Black gold obtained by sputtering glancing angle deposition

Abstract

Black metal coatings are metallic coatings that exhibit high absorption in a certain region of the electromagnetic spectra. They are of interest in a wide range of applications [1] such as radiative heat exchangers, solar energy absorbers, photovoltaic cells electrodes, separators to avoid cross effects in optical devices, thermal light emitters, or biosensors electrodes, to name a few. In particular, gold is frequently used due to its high resistance to oxidation. As the spectrum of the solar radiation exhibits maximum irradiance in the visible range, finding a suitable method to produce black-metal coatings in that range is of fundamental importance. In the last few years, we have followed a low-cost approach to fabricate nanostructured coatings: glancing angle deposition with sputtering. It is energetically efficient, since it takes place at room temperature in one single step and no chemicals are involved (i.e. no recycling problems). Any kind of flat substrate can be used, and with feasible modifications, it can be scaled up to large surfaces.
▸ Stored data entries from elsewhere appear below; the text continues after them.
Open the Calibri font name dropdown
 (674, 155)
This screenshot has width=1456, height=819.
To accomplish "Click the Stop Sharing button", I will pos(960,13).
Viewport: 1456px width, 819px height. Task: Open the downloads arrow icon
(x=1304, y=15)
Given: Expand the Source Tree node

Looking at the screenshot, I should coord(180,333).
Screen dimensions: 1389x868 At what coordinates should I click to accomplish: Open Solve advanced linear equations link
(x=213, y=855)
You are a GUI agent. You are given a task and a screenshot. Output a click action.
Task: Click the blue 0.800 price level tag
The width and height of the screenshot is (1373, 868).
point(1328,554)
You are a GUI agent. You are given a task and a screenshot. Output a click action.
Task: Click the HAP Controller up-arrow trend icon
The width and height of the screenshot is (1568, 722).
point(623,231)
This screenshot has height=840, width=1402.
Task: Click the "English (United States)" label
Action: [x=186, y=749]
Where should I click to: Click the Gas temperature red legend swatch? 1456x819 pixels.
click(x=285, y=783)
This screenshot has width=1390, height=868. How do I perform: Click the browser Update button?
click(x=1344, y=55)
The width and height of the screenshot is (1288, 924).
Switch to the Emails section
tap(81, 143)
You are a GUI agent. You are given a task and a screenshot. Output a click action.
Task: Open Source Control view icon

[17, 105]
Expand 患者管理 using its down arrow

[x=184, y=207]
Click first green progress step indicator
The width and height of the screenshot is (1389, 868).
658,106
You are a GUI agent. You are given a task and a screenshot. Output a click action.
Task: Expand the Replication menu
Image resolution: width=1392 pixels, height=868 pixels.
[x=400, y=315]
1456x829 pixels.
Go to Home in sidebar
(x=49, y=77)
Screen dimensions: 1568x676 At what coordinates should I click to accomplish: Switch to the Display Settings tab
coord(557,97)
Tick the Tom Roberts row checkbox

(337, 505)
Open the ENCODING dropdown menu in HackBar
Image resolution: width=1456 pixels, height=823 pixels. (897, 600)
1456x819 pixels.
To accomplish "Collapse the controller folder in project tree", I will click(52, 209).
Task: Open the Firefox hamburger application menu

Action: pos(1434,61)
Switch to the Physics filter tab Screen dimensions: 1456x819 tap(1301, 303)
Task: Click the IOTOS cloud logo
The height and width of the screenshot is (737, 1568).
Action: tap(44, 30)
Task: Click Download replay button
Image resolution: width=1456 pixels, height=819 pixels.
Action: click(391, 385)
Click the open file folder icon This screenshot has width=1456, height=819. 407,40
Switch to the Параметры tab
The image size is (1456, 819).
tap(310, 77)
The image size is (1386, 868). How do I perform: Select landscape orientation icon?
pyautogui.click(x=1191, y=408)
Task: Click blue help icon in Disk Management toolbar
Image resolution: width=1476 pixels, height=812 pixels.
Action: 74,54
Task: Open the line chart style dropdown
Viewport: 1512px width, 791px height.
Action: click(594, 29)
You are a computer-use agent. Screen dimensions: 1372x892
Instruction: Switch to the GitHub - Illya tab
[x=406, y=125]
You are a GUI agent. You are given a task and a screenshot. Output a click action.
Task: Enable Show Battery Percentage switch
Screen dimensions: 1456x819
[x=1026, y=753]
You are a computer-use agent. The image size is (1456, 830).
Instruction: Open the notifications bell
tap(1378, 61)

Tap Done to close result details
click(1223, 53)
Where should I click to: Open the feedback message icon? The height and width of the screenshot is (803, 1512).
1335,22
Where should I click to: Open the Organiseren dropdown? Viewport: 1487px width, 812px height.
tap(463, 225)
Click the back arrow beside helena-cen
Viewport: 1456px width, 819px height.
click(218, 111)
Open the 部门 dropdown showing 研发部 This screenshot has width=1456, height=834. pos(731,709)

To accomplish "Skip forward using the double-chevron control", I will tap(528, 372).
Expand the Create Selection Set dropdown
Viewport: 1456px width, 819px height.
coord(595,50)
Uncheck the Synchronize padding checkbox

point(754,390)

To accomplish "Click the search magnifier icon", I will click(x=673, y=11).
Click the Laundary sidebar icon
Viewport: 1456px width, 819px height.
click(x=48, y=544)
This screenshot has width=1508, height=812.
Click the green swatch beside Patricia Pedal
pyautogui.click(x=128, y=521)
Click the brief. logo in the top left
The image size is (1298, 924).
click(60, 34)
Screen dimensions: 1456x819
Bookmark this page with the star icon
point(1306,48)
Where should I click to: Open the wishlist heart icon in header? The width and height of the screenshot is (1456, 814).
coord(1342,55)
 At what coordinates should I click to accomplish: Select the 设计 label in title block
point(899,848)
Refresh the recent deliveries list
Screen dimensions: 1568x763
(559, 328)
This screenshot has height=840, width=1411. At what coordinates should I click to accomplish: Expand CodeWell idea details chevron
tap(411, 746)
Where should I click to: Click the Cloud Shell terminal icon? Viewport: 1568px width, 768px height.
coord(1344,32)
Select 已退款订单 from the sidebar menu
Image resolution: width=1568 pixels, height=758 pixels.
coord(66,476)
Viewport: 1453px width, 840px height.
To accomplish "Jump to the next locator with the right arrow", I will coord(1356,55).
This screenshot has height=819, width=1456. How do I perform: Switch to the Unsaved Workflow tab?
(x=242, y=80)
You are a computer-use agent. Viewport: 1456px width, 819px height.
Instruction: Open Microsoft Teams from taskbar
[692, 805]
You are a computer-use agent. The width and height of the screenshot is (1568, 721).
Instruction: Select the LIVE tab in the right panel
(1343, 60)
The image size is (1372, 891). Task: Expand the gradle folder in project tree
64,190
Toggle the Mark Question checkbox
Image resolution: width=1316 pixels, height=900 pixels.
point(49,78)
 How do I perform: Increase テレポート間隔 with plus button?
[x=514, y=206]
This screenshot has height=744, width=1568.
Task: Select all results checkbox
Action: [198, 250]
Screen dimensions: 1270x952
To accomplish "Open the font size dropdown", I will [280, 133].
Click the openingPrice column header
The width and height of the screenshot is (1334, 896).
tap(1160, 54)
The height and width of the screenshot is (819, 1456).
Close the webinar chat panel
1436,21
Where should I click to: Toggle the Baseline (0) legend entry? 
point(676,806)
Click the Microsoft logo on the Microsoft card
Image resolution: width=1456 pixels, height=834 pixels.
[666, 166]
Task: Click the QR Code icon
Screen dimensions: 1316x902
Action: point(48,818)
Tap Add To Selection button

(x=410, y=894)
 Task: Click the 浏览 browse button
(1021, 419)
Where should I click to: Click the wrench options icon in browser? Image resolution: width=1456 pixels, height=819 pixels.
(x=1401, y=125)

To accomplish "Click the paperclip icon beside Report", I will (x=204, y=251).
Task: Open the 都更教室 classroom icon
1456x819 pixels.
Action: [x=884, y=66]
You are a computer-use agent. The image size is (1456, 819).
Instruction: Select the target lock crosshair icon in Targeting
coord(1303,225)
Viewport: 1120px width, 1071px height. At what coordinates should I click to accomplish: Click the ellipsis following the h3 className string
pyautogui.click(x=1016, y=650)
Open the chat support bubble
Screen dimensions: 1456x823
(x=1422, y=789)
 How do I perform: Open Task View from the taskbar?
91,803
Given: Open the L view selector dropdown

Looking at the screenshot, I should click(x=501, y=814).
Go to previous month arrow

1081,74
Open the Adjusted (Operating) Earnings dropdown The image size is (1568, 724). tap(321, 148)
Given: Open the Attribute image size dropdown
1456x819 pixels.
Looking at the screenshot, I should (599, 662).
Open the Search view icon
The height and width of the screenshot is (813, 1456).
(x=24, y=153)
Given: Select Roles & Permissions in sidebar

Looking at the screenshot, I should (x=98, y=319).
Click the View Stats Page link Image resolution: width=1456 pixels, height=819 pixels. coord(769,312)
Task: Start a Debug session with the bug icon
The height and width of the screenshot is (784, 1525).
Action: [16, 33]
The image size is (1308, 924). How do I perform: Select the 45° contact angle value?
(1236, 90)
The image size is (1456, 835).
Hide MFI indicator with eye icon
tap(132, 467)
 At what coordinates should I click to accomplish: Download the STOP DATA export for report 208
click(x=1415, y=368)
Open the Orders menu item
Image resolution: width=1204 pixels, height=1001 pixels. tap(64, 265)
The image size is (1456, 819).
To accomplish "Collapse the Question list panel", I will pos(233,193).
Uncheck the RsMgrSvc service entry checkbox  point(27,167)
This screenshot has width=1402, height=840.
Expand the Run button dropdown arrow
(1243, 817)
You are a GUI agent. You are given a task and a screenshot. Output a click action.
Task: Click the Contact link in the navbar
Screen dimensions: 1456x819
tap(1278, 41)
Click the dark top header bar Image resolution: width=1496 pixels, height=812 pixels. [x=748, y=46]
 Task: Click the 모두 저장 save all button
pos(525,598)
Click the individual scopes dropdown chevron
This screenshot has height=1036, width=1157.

Up to now, we have studied the growth regimes of the nanostructured coatings [2, 3], as well as the antibacterial properties of nanocolumnar films made of titanium [4]. Recently, we have obtained black gold coatings in the visible range with this fabrication technique by rotating the substrate [5]. As it can be seen in the figure, high tilt angle is needed in the deposition to obtain the black behavior. In this work, we will present the optical properties of the black gold films, with reflectivities below 10% in the 400-700 nm range for Au films deposited on Si. We will also analyze the morphological differences between the two obtained optical regimes in order to understand the main features responsible of this black behavior. REFERENCES: [1] A. Y. Vorobyev and C. Guo, J. Appl. Phys. 104, 053516 (2008). [2] R. Alvarez et al., Nanotechnology 24, 045604 (2013). [3] R. Alvarez et al., J. Phys. D: Appl. Phys. 49, 045303 (2016). [4] I. Izquierdo-Barba et al., Acta Biomaterialia 15, 20 (2015). [5 ] A. Vitrey et al., Beilstein J. Nanotechnol. 8, 434 (2017).